I'd like to buy a PC that will support 3 displays. I've been looking at computers that have motherboards with 3 DP's (or 2 DP's with 1 HDMI, etc.) on the back.
I assumed that an integrated motherboard monitor port would support a monitor, but clearly I am dumb.

Without getting too deep into every different manufacturer, why am I being told that 3 ports does not mean it will run 3 monitors? What is the point of having the 3 holes! ?!? LOL

I'm NOT GAMING.
I will just running a stock trading program (TD Ameritrade ThinkOrSwim to be exact) which does millions of calculations, but only changes a number or two on the screen or maybe moves a chart dot every minute - NOT a lot of FAST display changes.
I've heard about GPU's, etc., and understand how graphics cards have their own processing...

BUT what might I expect if I plugged 3 monitors into a motherboard's 3 DP's?

  1. Will it literally not run 3 monitors and why?
  2. Is the refresh rate of the monitor affected? Will things be blurry?
  3. Will it slow down my i9K PC because it's working so hard to run 3 displays? - I do have a laptop running a USB-HDMI monitor convertor which I'm pretty sure is slowing down my performance, but I really don't know.
  4. I/O bus can't support the traffic?
  5. ???

== EXERCISE REQUIREMENTS ==
From the post above about running three monitors off motherboard ports, repeat word for word the passage that begins with "I've heard about" and ends with "really don't know.".

== RAW DATA ==
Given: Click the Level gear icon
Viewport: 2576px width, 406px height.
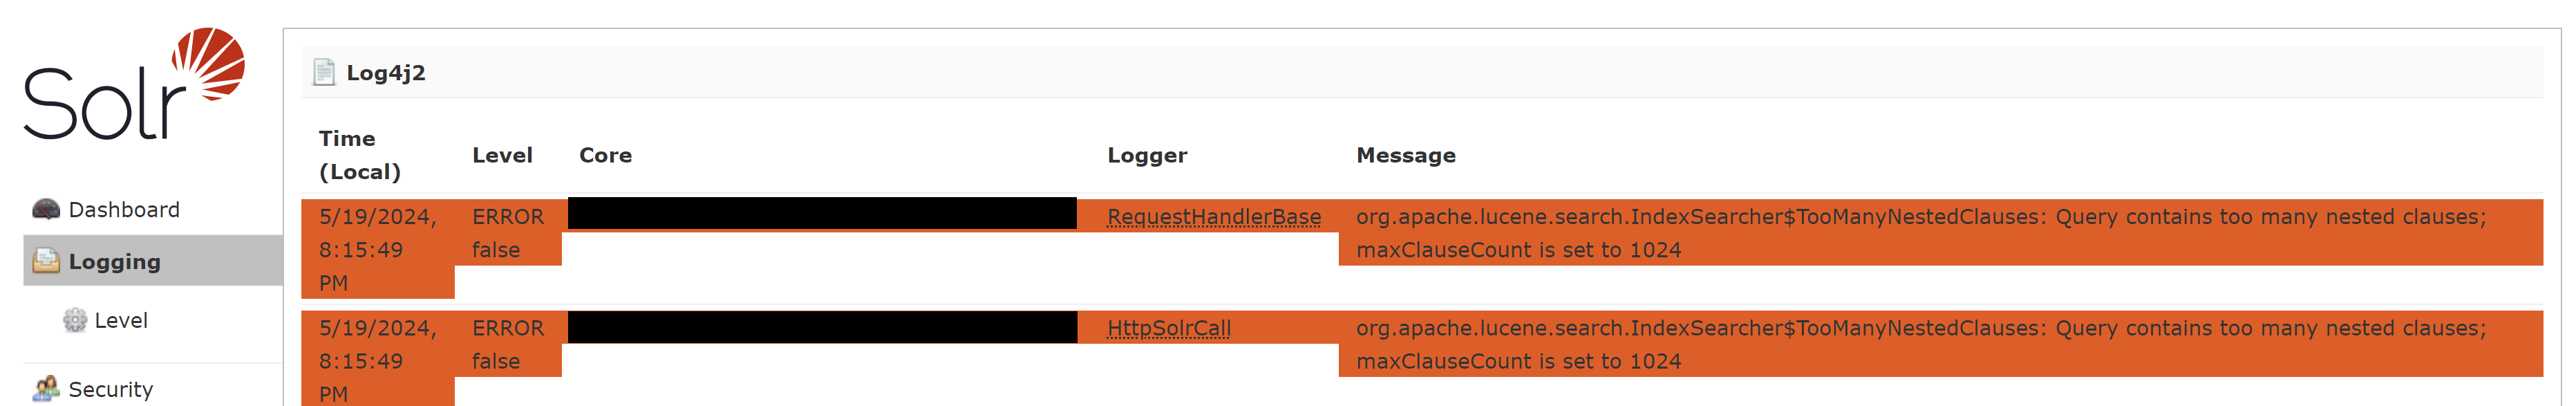Looking at the screenshot, I should 75,320.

== TASK ANSWER ==
I've heard about GPU's, etc., and understand how graphics cards have their own processing...

BUT what might I expect if I plugged 3 monitors into a motherboard's 3 DP's?

  1. Will it literally not run 3 monitors and why?
  2. Is the refresh rate of the monitor affected? Will things be blurry?
  3. Will it slow down my i9K PC because it's working so hard to run 3 displays? - I do have a laptop running a USB-HDMI monitor convertor which I'm pretty sure is slowing down my performance, but I really don't know.